Saved data entries:
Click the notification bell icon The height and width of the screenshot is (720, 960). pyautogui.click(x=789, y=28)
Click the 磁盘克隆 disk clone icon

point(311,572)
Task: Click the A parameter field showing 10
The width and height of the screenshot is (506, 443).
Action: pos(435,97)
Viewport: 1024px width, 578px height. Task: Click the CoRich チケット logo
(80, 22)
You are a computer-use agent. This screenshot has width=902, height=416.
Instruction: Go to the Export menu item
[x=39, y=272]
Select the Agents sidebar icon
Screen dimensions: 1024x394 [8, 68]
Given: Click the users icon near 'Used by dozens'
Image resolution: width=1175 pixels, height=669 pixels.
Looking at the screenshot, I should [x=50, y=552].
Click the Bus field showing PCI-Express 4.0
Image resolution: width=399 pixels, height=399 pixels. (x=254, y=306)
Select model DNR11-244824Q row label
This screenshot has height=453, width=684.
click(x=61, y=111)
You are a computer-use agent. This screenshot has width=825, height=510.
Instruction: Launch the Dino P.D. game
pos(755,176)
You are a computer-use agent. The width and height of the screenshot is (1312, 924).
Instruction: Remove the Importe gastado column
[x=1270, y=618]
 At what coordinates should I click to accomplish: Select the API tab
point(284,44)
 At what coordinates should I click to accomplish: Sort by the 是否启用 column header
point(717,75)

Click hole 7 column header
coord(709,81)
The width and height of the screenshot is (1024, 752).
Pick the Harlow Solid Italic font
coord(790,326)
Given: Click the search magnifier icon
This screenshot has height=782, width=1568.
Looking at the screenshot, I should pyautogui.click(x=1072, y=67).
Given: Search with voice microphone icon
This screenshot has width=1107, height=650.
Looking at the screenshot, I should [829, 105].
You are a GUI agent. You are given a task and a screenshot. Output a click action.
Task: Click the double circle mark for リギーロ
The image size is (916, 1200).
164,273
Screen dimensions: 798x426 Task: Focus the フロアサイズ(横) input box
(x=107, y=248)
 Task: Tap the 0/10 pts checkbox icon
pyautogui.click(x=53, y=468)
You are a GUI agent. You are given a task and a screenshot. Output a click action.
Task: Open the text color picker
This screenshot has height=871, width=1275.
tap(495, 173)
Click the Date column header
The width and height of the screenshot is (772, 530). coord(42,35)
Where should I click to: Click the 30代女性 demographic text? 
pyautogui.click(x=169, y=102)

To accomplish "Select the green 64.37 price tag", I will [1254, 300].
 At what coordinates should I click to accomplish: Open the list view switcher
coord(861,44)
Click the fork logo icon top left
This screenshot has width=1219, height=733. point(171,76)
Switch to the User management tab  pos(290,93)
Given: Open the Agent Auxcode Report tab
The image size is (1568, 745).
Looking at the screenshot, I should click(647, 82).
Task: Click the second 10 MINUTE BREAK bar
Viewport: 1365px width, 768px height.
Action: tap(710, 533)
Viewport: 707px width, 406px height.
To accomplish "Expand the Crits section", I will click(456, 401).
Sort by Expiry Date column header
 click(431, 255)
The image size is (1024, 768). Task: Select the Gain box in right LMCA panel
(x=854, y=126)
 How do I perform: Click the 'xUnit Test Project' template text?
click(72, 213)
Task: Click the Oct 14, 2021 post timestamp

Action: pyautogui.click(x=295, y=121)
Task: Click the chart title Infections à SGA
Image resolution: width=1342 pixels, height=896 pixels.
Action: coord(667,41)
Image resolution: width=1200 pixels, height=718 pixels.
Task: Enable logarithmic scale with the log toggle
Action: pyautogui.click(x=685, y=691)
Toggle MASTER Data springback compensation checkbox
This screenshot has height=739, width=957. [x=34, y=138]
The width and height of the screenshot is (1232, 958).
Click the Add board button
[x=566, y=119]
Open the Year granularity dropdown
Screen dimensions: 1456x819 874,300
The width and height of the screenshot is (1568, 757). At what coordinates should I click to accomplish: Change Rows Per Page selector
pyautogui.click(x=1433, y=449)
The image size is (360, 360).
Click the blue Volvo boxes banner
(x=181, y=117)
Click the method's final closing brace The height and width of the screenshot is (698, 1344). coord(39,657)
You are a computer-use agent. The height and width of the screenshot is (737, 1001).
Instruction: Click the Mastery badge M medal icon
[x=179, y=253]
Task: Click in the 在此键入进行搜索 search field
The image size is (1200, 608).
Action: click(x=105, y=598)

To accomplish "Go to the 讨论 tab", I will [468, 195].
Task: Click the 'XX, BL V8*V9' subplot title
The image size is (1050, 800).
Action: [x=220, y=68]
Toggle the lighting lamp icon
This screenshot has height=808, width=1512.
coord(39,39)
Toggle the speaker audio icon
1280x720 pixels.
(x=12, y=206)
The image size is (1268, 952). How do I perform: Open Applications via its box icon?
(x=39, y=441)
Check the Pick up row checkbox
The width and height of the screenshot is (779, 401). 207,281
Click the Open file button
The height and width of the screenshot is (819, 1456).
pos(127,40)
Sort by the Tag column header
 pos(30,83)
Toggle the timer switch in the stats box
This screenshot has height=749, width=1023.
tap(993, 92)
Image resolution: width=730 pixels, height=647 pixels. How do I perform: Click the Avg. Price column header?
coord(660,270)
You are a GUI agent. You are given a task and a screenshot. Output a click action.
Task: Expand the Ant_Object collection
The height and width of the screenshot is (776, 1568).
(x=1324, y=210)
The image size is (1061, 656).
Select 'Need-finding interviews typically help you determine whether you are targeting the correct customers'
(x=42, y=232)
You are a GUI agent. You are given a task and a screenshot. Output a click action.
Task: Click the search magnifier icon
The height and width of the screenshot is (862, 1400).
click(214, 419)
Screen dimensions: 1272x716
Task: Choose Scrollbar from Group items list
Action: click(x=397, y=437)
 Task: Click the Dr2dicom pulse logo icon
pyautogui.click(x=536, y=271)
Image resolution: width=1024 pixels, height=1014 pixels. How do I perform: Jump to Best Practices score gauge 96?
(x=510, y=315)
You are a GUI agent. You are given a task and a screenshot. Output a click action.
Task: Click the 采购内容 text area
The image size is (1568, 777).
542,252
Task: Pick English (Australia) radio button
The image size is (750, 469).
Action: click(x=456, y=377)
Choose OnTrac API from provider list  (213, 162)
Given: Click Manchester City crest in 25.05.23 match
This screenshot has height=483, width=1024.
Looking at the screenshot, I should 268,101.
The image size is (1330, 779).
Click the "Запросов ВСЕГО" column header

# What you are asked to do
All of the entries above need to be reproduced exactly.

# Answer box
Click the notification bell icon The height and width of the screenshot is (720, 960). pyautogui.click(x=789, y=28)
Click the 磁盘克隆 disk clone icon

point(311,572)
Task: Click the A parameter field showing 10
The width and height of the screenshot is (506, 443).
Action: pos(435,97)
Viewport: 1024px width, 578px height. Task: Click the CoRich チケット logo
(80, 22)
You are a computer-use agent. This screenshot has width=902, height=416.
Instruction: Go to the Export menu item
[x=39, y=272]
Select the Agents sidebar icon
Screen dimensions: 1024x394 [8, 68]
Given: Click the users icon near 'Used by dozens'
Image resolution: width=1175 pixels, height=669 pixels.
Looking at the screenshot, I should [x=50, y=552].
Click the Bus field showing PCI-Express 4.0
Image resolution: width=399 pixels, height=399 pixels. (x=254, y=306)
Select model DNR11-244824Q row label
This screenshot has height=453, width=684.
click(x=61, y=111)
You are a computer-use agent. This screenshot has width=825, height=510.
Instruction: Launch the Dino P.D. game
pos(755,176)
You are a computer-use agent. The width and height of the screenshot is (1312, 924).
Instruction: Remove the Importe gastado column
[x=1270, y=618]
 At what coordinates should I click to accomplish: Select the API tab
point(284,44)
 At what coordinates should I click to accomplish: Sort by the 是否启用 column header
point(717,75)

Click hole 7 column header
coord(709,81)
The width and height of the screenshot is (1024, 752).
Pick the Harlow Solid Italic font
coord(790,326)
Given: Click the search magnifier icon
This screenshot has height=782, width=1568.
Looking at the screenshot, I should pyautogui.click(x=1072, y=67).
Given: Search with voice microphone icon
This screenshot has width=1107, height=650.
Looking at the screenshot, I should [829, 105].
You are a GUI agent. You are given a task and a screenshot. Output a click action.
Task: Click the double circle mark for リギーロ
The image size is (916, 1200).
164,273
Screen dimensions: 798x426 Task: Focus the フロアサイズ(横) input box
(x=107, y=248)
 Task: Tap the 0/10 pts checkbox icon
pyautogui.click(x=53, y=468)
You are a GUI agent. You are given a task and a screenshot. Output a click action.
Task: Open the text color picker
This screenshot has height=871, width=1275.
tap(495, 173)
Click the Date column header
The width and height of the screenshot is (772, 530). coord(42,35)
Where should I click to: Click the 30代女性 demographic text? 
pyautogui.click(x=169, y=102)

To accomplish "Select the green 64.37 price tag", I will [1254, 300].
 At what coordinates should I click to accomplish: Open the list view switcher
coord(861,44)
Click the fork logo icon top left
This screenshot has width=1219, height=733. point(171,76)
Switch to the User management tab  pos(290,93)
Given: Open the Agent Auxcode Report tab
The image size is (1568, 745).
Looking at the screenshot, I should click(647, 82).
Task: Click the second 10 MINUTE BREAK bar
Viewport: 1365px width, 768px height.
Action: tap(710, 533)
Viewport: 707px width, 406px height.
To accomplish "Expand the Crits section", I will click(456, 401).
Sort by Expiry Date column header
 click(431, 255)
The image size is (1024, 768). Task: Select the Gain box in right LMCA panel
(x=854, y=126)
 How do I perform: Click the 'xUnit Test Project' template text?
click(72, 213)
Task: Click the Oct 14, 2021 post timestamp

Action: pyautogui.click(x=295, y=121)
Task: Click the chart title Infections à SGA
Image resolution: width=1342 pixels, height=896 pixels.
Action: coord(667,41)
Image resolution: width=1200 pixels, height=718 pixels.
Task: Enable logarithmic scale with the log toggle
Action: pyautogui.click(x=685, y=691)
Toggle MASTER Data springback compensation checkbox
This screenshot has height=739, width=957. [x=34, y=138]
The width and height of the screenshot is (1232, 958).
Click the Add board button
[x=566, y=119]
Open the Year granularity dropdown
Screen dimensions: 1456x819 874,300
The width and height of the screenshot is (1568, 757). At what coordinates should I click to accomplish: Change Rows Per Page selector
pyautogui.click(x=1433, y=449)
The image size is (360, 360).
Click the blue Volvo boxes banner
(x=181, y=117)
Click the method's final closing brace The height and width of the screenshot is (698, 1344). coord(39,657)
You are a computer-use agent. The height and width of the screenshot is (737, 1001).
Instruction: Click the Mastery badge M medal icon
[x=179, y=253]
Task: Click in the 在此键入进行搜索 search field
The image size is (1200, 608).
Action: click(x=105, y=598)

To accomplish "Go to the 讨论 tab", I will [468, 195].
Task: Click the 'XX, BL V8*V9' subplot title
The image size is (1050, 800).
Action: [x=220, y=68]
Toggle the lighting lamp icon
This screenshot has height=808, width=1512.
coord(39,39)
Toggle the speaker audio icon
1280x720 pixels.
(x=12, y=206)
The image size is (1268, 952). How do I perform: Open Applications via its box icon?
(x=39, y=441)
Check the Pick up row checkbox
The width and height of the screenshot is (779, 401). 207,281
Click the Open file button
The height and width of the screenshot is (819, 1456).
pos(127,40)
Sort by the Tag column header
 pos(30,83)
Toggle the timer switch in the stats box
This screenshot has height=749, width=1023.
tap(993, 92)
Image resolution: width=730 pixels, height=647 pixels. How do I perform: Click the Avg. Price column header?
coord(660,270)
You are a GUI agent. You are given a task and a screenshot. Output a click action.
Task: Expand the Ant_Object collection
The height and width of the screenshot is (776, 1568).
(x=1324, y=210)
The image size is (1061, 656).
Select 'Need-finding interviews typically help you determine whether you are targeting the correct customers'
(x=42, y=232)
You are a GUI agent. You are given a task and a screenshot. Output a click action.
Task: Click the search magnifier icon
The height and width of the screenshot is (862, 1400).
click(214, 419)
Screen dimensions: 1272x716
Task: Choose Scrollbar from Group items list
Action: click(x=397, y=437)
 Task: Click the Dr2dicom pulse logo icon
pyautogui.click(x=536, y=271)
Image resolution: width=1024 pixels, height=1014 pixels. How do I perform: Jump to Best Practices score gauge 96?
(x=510, y=315)
You are a GUI agent. You are given a task and a screenshot. Output a click action.
Task: Click the 采购内容 text area
The image size is (1568, 777).
542,252
Task: Pick English (Australia) radio button
The image size is (750, 469).
Action: click(x=456, y=377)
Choose OnTrac API from provider list  (213, 162)
Given: Click Manchester City crest in 25.05.23 match
This screenshot has height=483, width=1024.
Looking at the screenshot, I should 268,101.
The image size is (1330, 779).
Click the "Запросов ВСЕГО" column header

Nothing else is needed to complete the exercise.